It’s considerably more complex than your question implies. And the answer is also rather involved.

I’ll be brief.

1) some parts of the world will experience a recession, or at least a slowdown. These will be lower-income, less technology-advanced countries.

2) some parts of the USA will experience a slowdown, as well, but (so far) it doesn’t seem like a recession. You have Jerome Powell and the Federal Reserve to thank for getting inflation in hand.

3) The much larger economic issue is not cost of living or inflation – it is the effect of climate change, livability, availability of resources, and related. Climate change issues will be far worse than cost of living. Climate change and related after-effects may be worse than any recession.

@maya – one of your assertions is wrong. If there is a recession, interest rates tend to go down, not up, since there is less demand for investment capital.

Check your economic history books.

gorillapaws's avatar

This is a bit tinfoil hat, but I believe the countries of NATO are intentionally (though they’d deny this publicly) creating a minor global recession via interest rate hikes. There is already a ceiling that Russia can charge for oil and this scheme would push demand even lower. At a certain price per barrel, Russia isn’t even breaking even, and they’re not far from that price. This means Russia is starved for revenue which they’re using to prop up their currency.
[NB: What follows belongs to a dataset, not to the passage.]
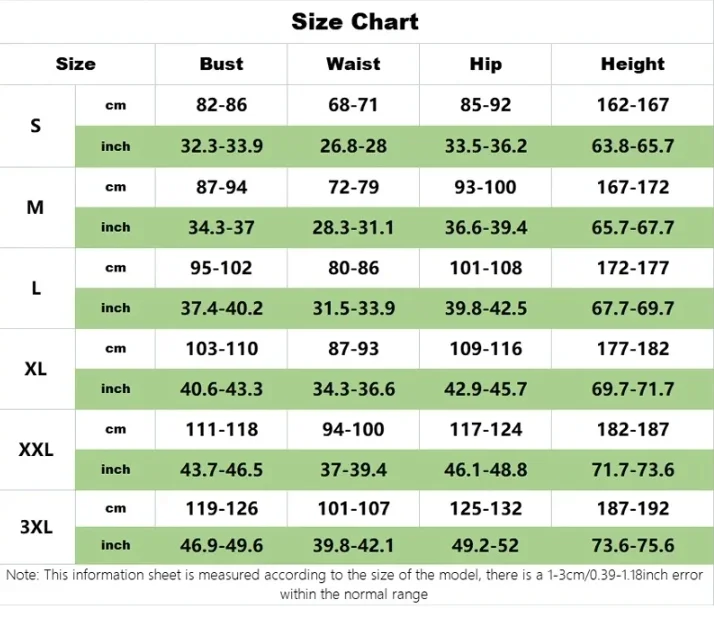
Task: Select the Bust column header
Action: click(x=221, y=64)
At a certain point, Russia’s economy will hit a point of no-return and that will result in massive challenges on the battlefield and also with maintaining domestic stability. It could easily lead to a coup against Putin and an end to hostilities.

smudges's avatar

Question is too simplistic to answer.

Caravanfan's avatar

Interest rates are rising because inflation was rising. Inflation was rising because of many factors including government spending during covid, damaged supply lines from shipping hold ups, and other things. Inflation is now improved, so further interest rate hikes will slow down in frequency, if at all. Agree with the Russia comments, except I don’t think a coup will happen. More likely is an escalation of war.

zenvelo's avatar

Nope. Despite the gloomsayers on cable news, one does not get a recession with full employment like we have now.
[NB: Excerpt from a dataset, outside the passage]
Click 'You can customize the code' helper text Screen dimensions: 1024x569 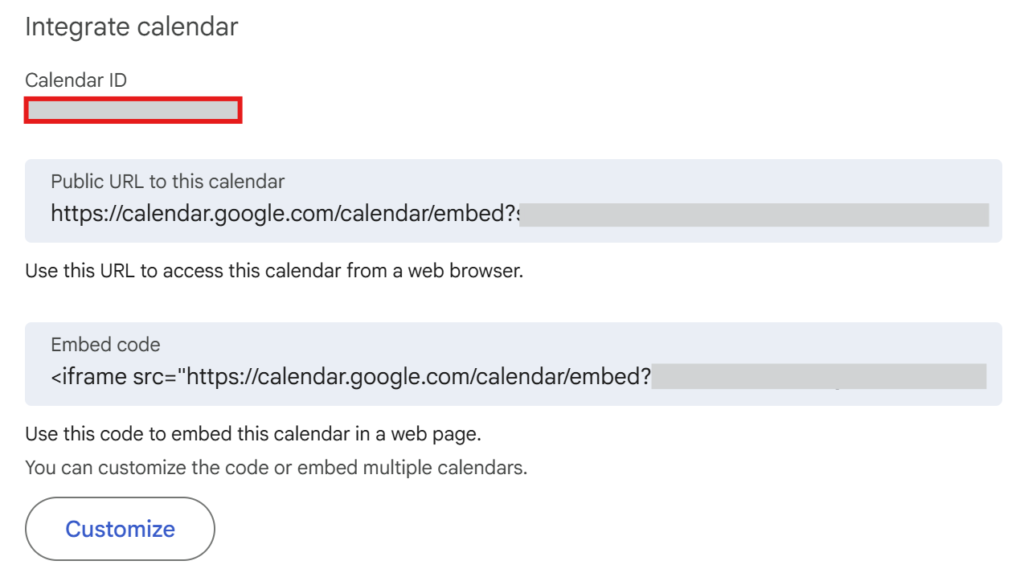(x=276, y=468)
There have been disruptions in various areas for the last three years, but they have corrected by having changes in other sectors.

smudges's avatar

The question was also about global issues…who here can speak for Kazakhstan? or Borneo? and others? I sure don’t know the cost of living in those places.

MrGrimm888's avatar

Relevant.

Unfortunately I can’t provide a source, but I was reading an article a bit ago about China calling in massive debts from many countries recently. Some of the poorest countries took ridiculous risks getting loans from China. Like a teenager with a new credit card.
Now. Some entire countries could lose their current fragile stability. We’re talking many millions of people facing tumultuous problems, like power, medical facilities, and the like suffering to pay China back…
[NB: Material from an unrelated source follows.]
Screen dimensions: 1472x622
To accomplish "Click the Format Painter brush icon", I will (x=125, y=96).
That will have wild effects, unless other nations try to help…

JLeslie's avatar

We’re trying! The US and other countries are trying to slow the consumerism a little. The real estate prices were ridiculous! Hopefully, it is a slow down that brings us back to a more normal rate of growth without too much pain. So far, people are still spending money, and people have jobs.

Global, well, when the US slows it usually affects other countries too.